La tecnología no para de avanzar y evolucionar, y por eso es esencial estar actualizados, pero para entender el punto en el que nos encontramos, necesitamos entender de dónde venimos.

  • Web 1.0 (1994 – 2004): el origen de esta red, creada por el gobierno Estadounidense, está en el proyecto conocido como Arpanet en 1968. En plena guerra fría, se buscaba almacenar la información de forma que fuera accesible en diferentes puntos del país. Contratistas militares junto a un pequeño número de universidades crearon una pequeña red para que un grupo selecto de personas pudiera utilizarla.

 

  • Web 2.0 (2004 – El presente) : debido a mejores técnicas de procesamiento y de transmisión de datos, y a la demanda de parte de la población de nuevas formas de comunicación, de escuchar música y de comprar, se desarrolló lo que hoy conocemos como Web 2. Esta nueva red dinámica e interactiva permite a los usuarios proporcionar sus datos e información para que terceros puedan utilizarla, con una mejora en la experiencia del usuario. Empresas como Facebook, Twitter, Google se desarrollaron en estas fechas. Con el tiempo, estas empresas fueron concentrando las grandes plataformas de la web, obteniendo una gran influencia y poder.

 

  • Web3 (2008 – El Futuro): la tecnología blockchain tiene su origen en 2008, cuando Satoshi Nakamoto publicó su paper de Bitcoin. Esta red proporcionó la primera tecnología capaz de realizar transacciones monetarias sin que un intermediario formara parte como árbitro. No fue hasta la creación de los smart contracts que este nuevo modelo de internet no llegó verdaderamente a su desarrollo completo. Al permitir a los usuarios realizar transacciones directas y seguras entre sí, los contratos inteligentes crearon una nueva visión de un Internet justo, transparente y basado en la verdad criptográfica.
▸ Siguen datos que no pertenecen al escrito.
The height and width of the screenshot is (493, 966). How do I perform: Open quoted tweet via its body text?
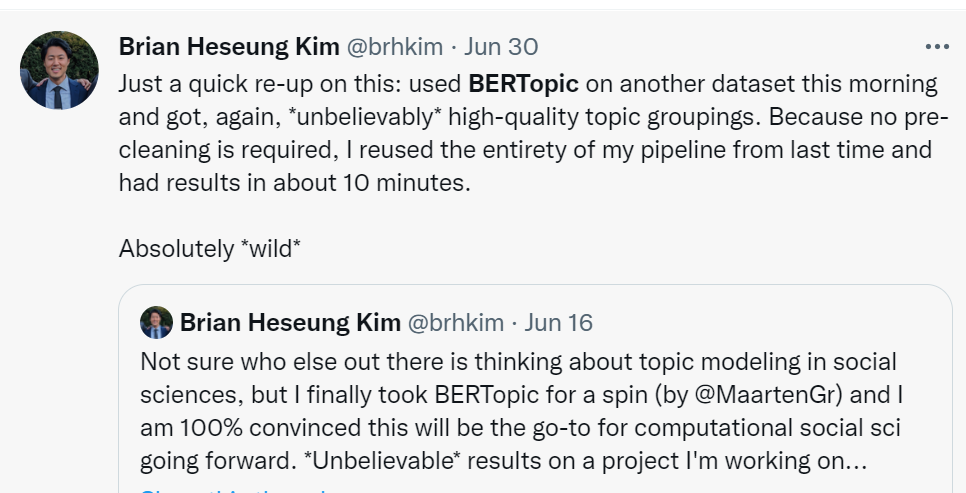coord(520,410)
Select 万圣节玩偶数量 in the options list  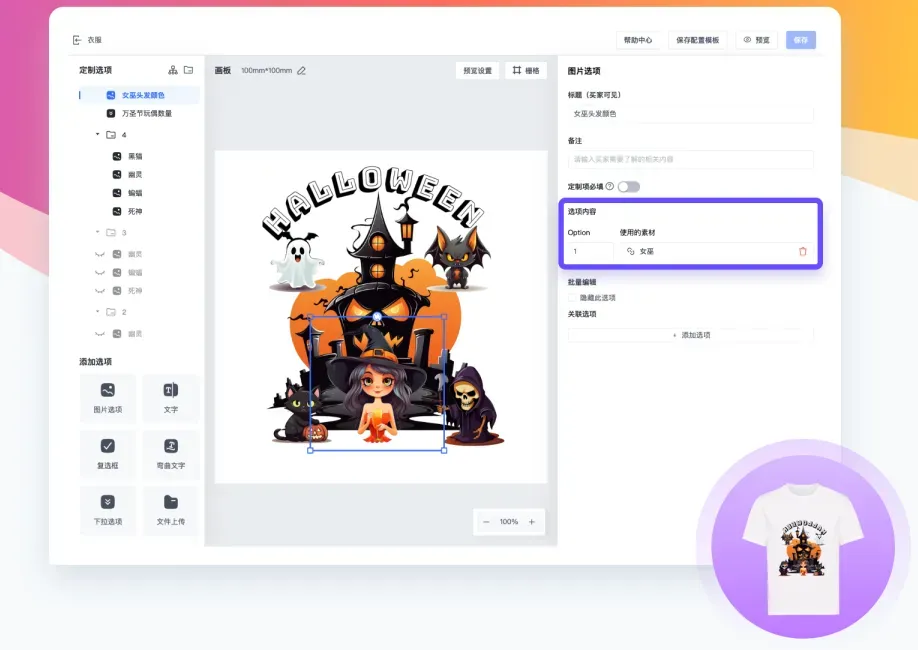coord(146,114)
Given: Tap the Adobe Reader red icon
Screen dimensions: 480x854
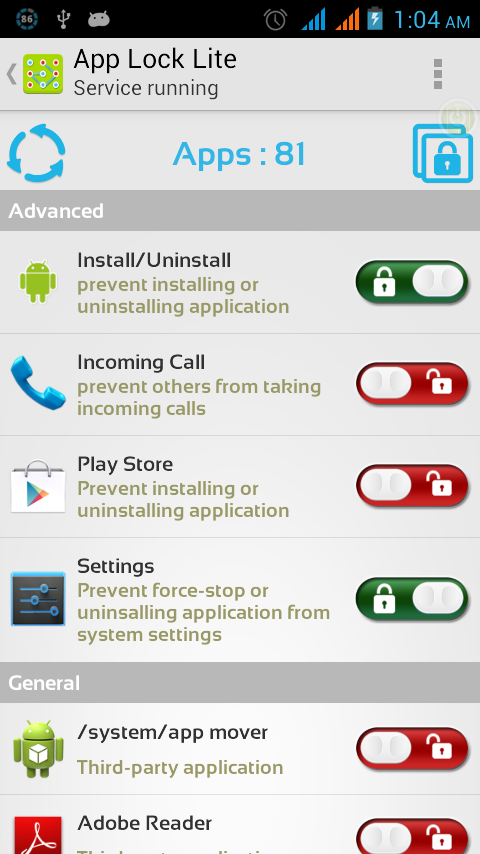Looking at the screenshot, I should tap(38, 835).
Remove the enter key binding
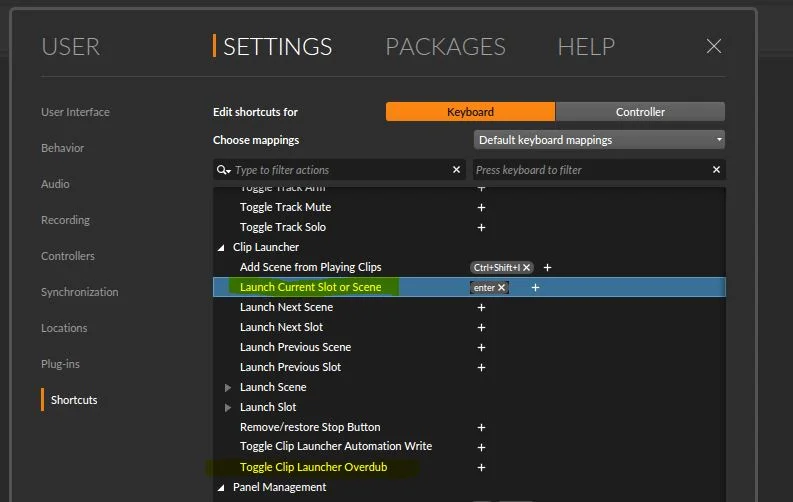Viewport: 793px width, 502px height. tap(501, 288)
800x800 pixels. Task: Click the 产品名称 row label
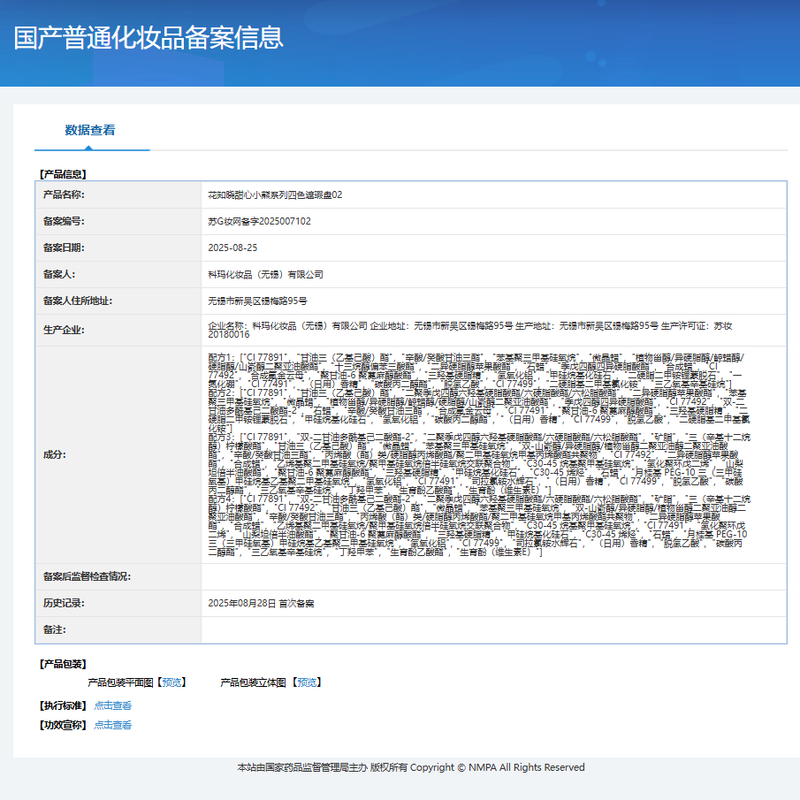(x=63, y=194)
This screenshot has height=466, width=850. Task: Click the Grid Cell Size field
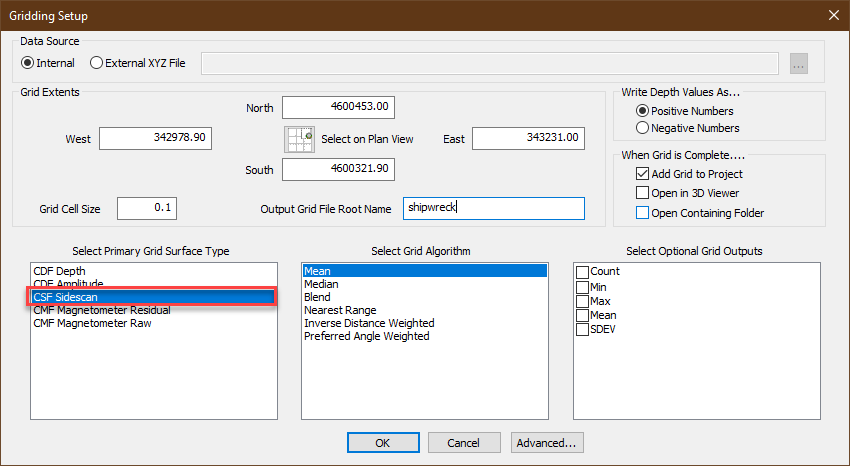146,208
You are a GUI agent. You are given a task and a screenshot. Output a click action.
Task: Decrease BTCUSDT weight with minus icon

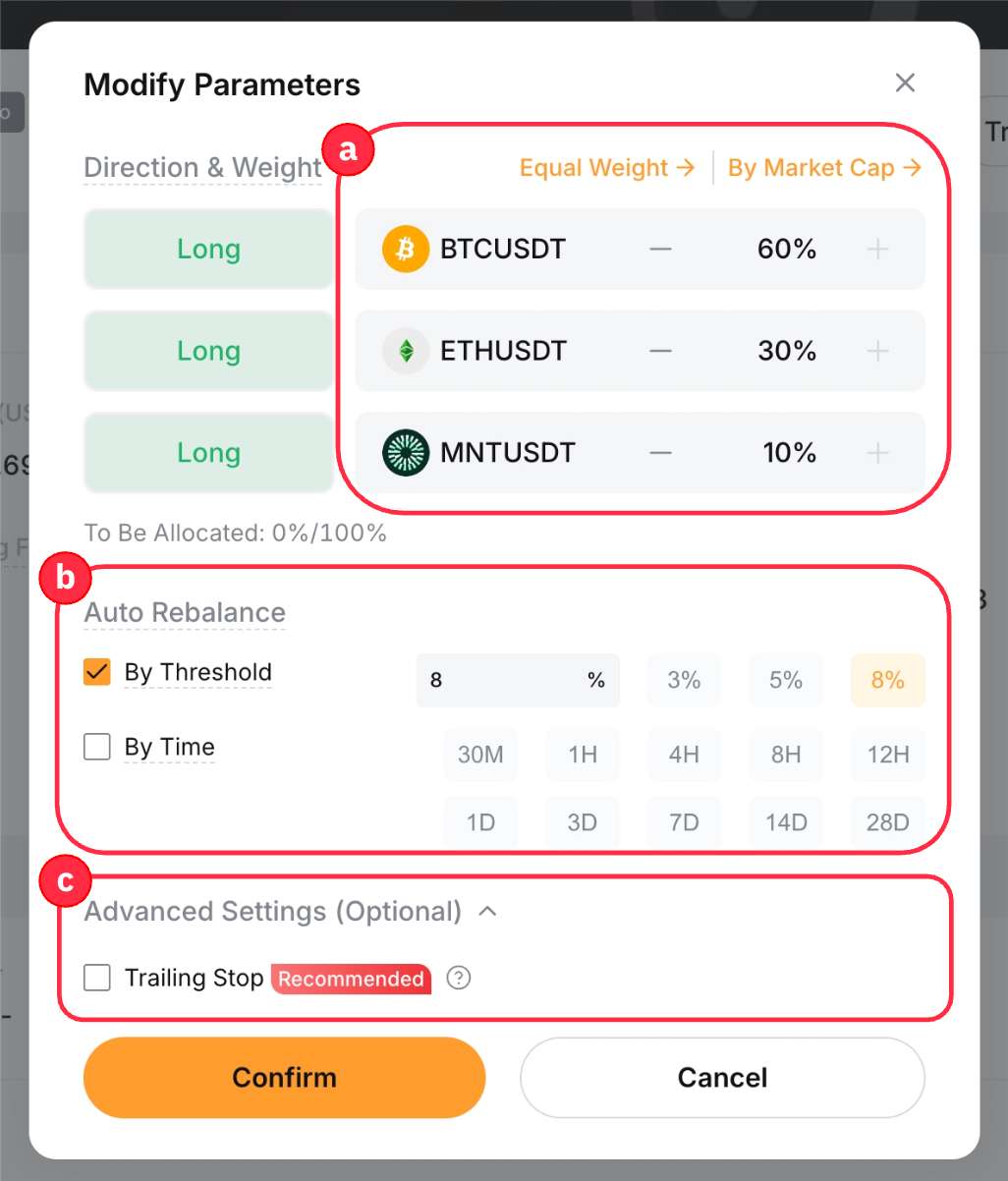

La Web3 recupera la arquitectura descentralizada de la Web 1.0 donde la información era alojada por los usuarios de manera independiente, y la combina con la experiencia interactiva de las aplicaciones de la Web 2.0, como las redes sociales, para ofrecer un ecosistema digital en el que los datos son propiedad de los usuarios y las transacciones están respaldadas por garantías criptográficas.

Smart Contracts y Aplicaciones Descentralizadas (dApps)

    Los Smart Contracts son programas informáticos, que utilizando lógica condicional, facilitan las transacciones automáticas. A diferencia de la web común, la Web 3.0 es mantenida por la infraestructura descentralizada de las blockchain.

    Las dApps permiten a los usuarios acceder a herramientas financieras, comerciar con criptodivisas, recibir pagos de seguros, comprar y vender arte digital de propiedad verificable a través de NFT, jugar a juegos que generen valor y toda una serie de otras actividades, todo ello sin la intervención, control y censura de un árbitro central.

     

    • NFTs, Videojuegos, y el Metaverso

    NFT significa Non -Fungible Token, es decir, un token no fungible. Esto significa que son únicos e irremplazables. Utilizando la tecnología podemos crear cualquier tipo de asset informático al que se le puede verificar su pertenencia. Los casos más usados son en el mundo del arte, con la creación de obras digitales las cuales son únicas y poseídas por un solo propietario.

    Esta innovación ha permitido la implementación en diferentes campos, además del artístico, como el de los videojuegos o el del metaverso.


    • Finanzas Descentralizadas (DeFi).

    En la economía DeFi, los usuarios pueden acceder a una serie de aplicaciones financieras similar a la de las finanzas tradicionales, pero sin requerir la participación de intermediarios centralizados. Las aplicaciones DeFi proporcionan un acceso global sin permisos, mitigan el riesgo de contraparte e interoperan con otras aplicaciones para permitir productos financieros más avanzados.